### What to do
Restate the whole of the data below word for word, skipping the images.
------------------------------------------------------------------------
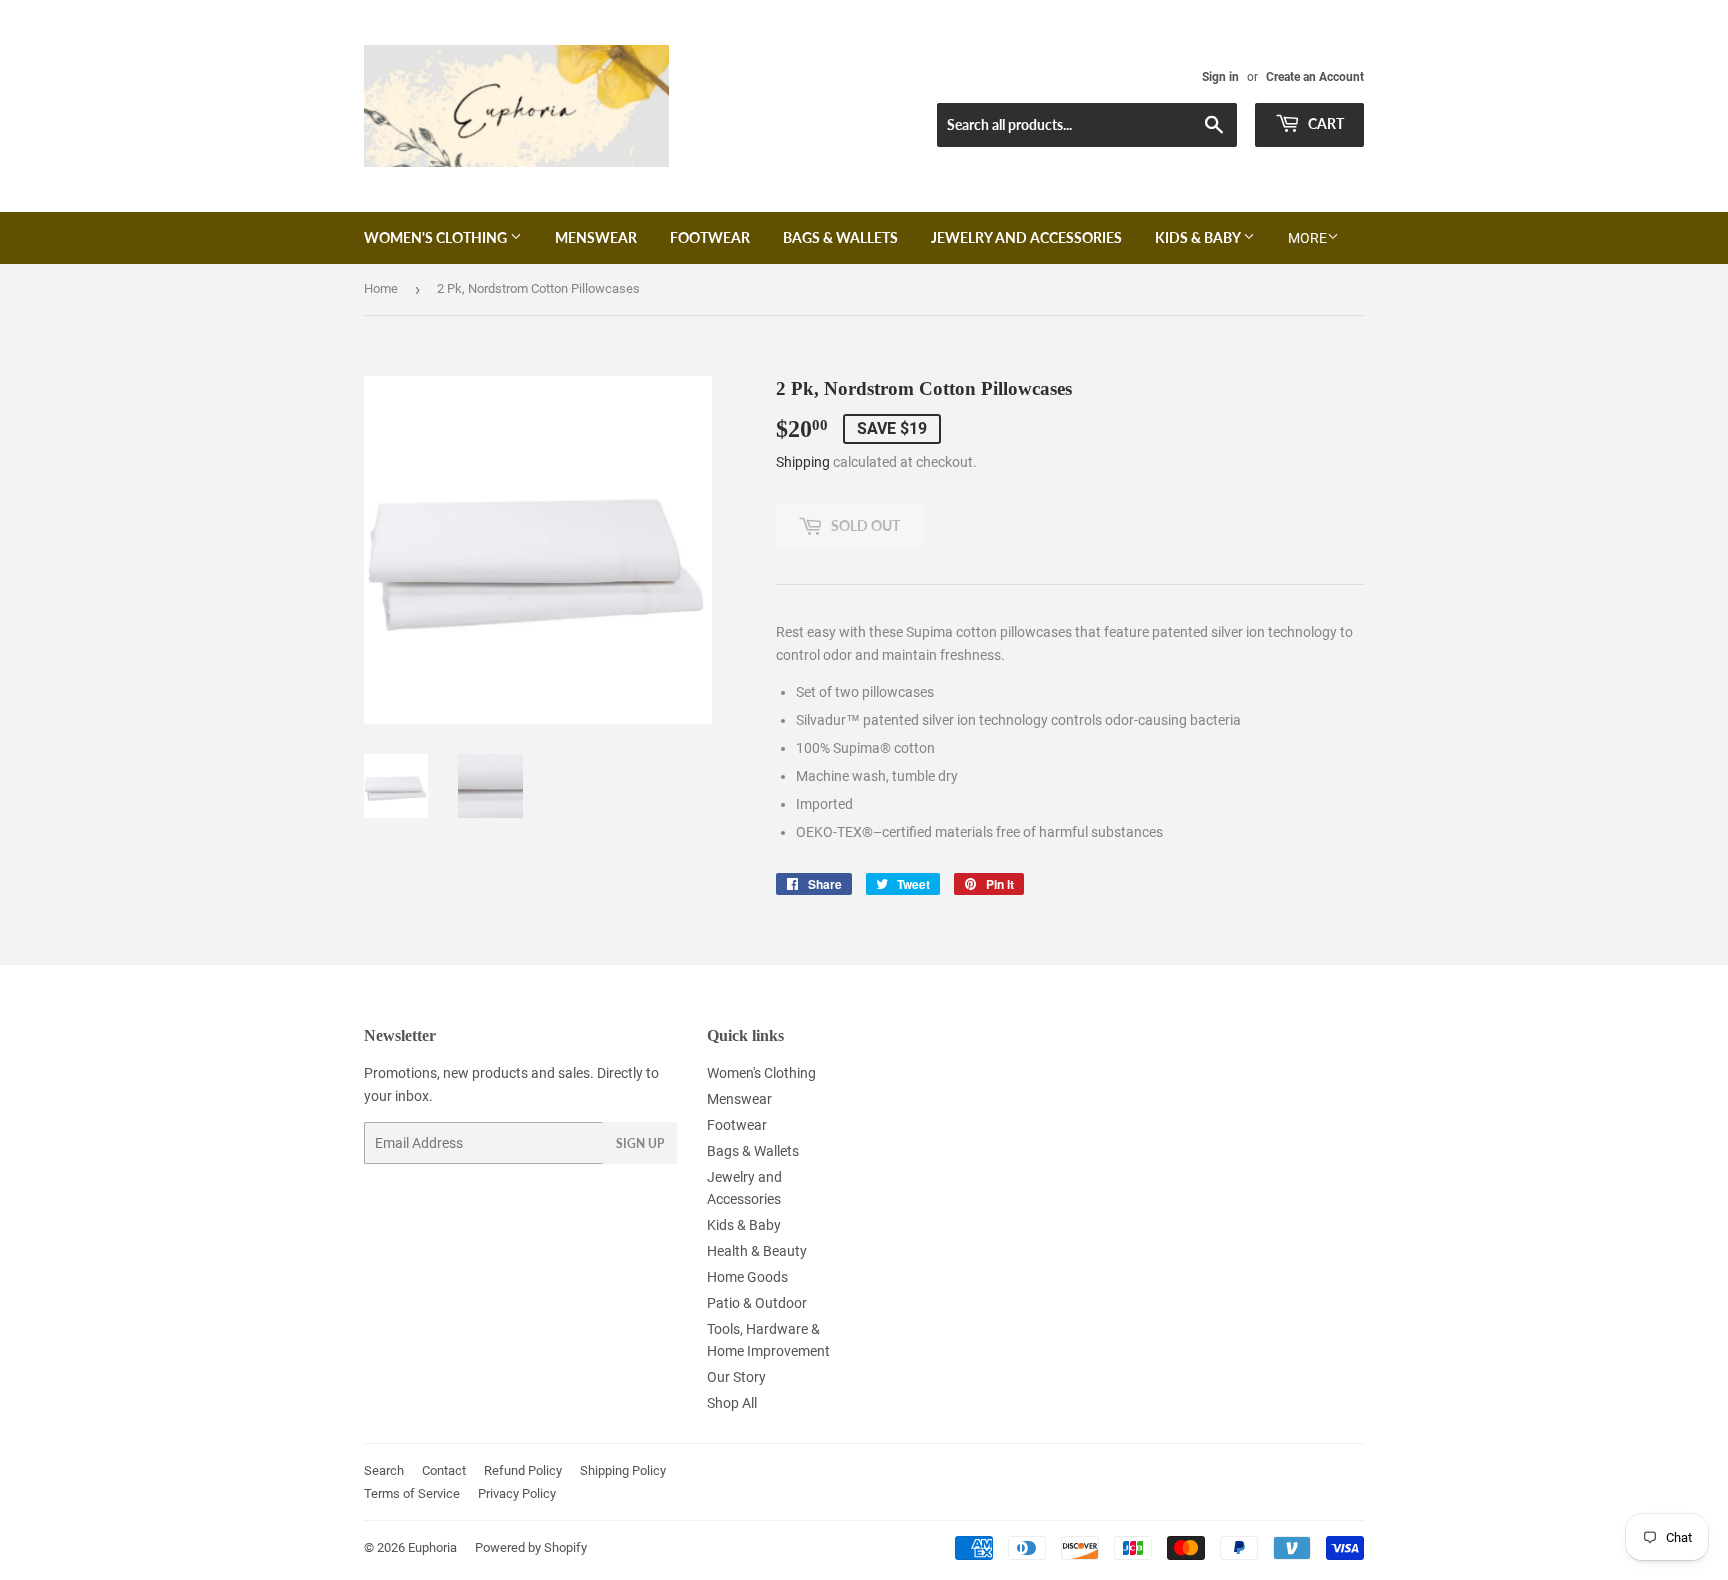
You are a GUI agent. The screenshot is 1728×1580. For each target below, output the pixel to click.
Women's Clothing (437, 237)
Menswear (596, 237)
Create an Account (1315, 77)
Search (384, 1470)
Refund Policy (523, 1470)
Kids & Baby (1199, 237)
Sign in (1220, 77)
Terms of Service (412, 1493)
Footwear (710, 237)
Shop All (732, 1403)
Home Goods (747, 1277)
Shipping (803, 462)
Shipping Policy (623, 1470)
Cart (1324, 123)
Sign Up (640, 1143)
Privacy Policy (517, 1493)
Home (381, 288)
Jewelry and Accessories (1026, 237)
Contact (444, 1470)
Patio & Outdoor (757, 1303)
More (1307, 238)
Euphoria (432, 1547)
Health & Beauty (757, 1251)
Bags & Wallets (840, 237)
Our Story (736, 1377)
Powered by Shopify (531, 1547)
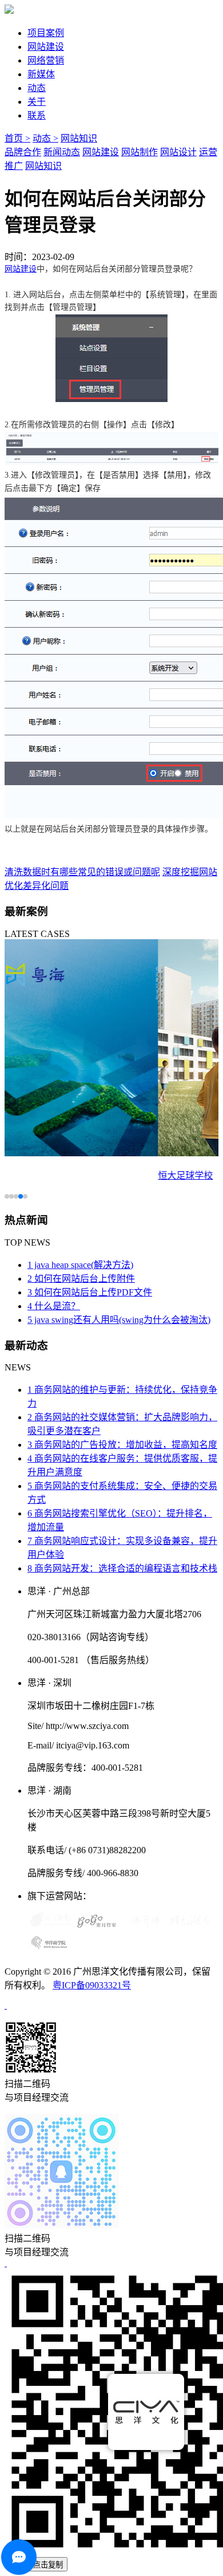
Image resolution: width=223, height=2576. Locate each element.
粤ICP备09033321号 (92, 1985)
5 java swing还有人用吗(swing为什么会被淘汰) (118, 1320)
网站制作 (139, 152)
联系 (36, 115)
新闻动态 (61, 152)
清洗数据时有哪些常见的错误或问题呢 (82, 872)
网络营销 (45, 60)
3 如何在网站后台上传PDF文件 (89, 1292)
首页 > (17, 138)
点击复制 (48, 2565)
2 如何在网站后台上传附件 (81, 1278)
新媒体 (41, 74)
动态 (36, 88)
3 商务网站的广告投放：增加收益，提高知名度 (122, 1445)
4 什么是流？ (53, 1306)
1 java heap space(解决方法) (80, 1265)
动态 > (45, 138)
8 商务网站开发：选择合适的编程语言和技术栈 (122, 1568)
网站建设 (45, 47)
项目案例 (45, 33)
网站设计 (178, 152)
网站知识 (79, 138)
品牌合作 (23, 152)
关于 (36, 102)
------------------------------------------------------------------------
### Answer box
You are a GUI agent. The screenshot is 1728×1580. For each target below, output the pixel to click.
Women's Clothing (437, 237)
Menswear (596, 237)
Create an Account (1315, 77)
Search (384, 1470)
Refund Policy (523, 1470)
Kids & Baby (1199, 237)
Sign in (1220, 77)
Terms of Service (412, 1493)
Footwear (710, 237)
Shop All (732, 1403)
Home Goods (747, 1277)
Shipping (803, 462)
Shipping Policy (623, 1470)
Cart (1324, 123)
Sign Up (640, 1143)
Privacy Policy (517, 1493)
Home (381, 288)
Jewelry and Accessories (1026, 237)
Contact (444, 1470)
Patio & Outdoor (757, 1303)
More (1307, 238)
Euphoria (432, 1547)
Health & Beauty (757, 1251)
Bags & Wallets (840, 237)
Our Story (736, 1377)
Powered by Shopify (531, 1547)
Image resolution: width=223, height=2576. Locate each element.
粤ICP备09033321号 (92, 1985)
5 java swing还有人用吗(swing为什么会被淘汰) (118, 1320)
网站制作 (139, 152)
联系 (36, 115)
新闻动态 (61, 152)
清洗数据时有哪些常见的错误或问题呢 (82, 872)
网络营销 (45, 60)
3 如何在网站后台上传PDF文件 (89, 1292)
首页 > (17, 138)
点击复制 (48, 2565)
2 如何在网站后台上传附件 (81, 1278)
新媒体 (41, 74)
动态 (36, 88)
3 商务网站的广告投放：增加收益，提高知名度 (122, 1445)
4 什么是流？ (53, 1306)
1 java heap space(解决方法) (80, 1265)
动态 > (45, 138)
8 商务网站开发：选择合适的编程语言和技术栈 (122, 1568)
网站建设 (45, 47)
项目案例 (45, 33)
网站设计 (178, 152)
网站知识 (79, 138)
品牌合作 (23, 152)
关于 (36, 102)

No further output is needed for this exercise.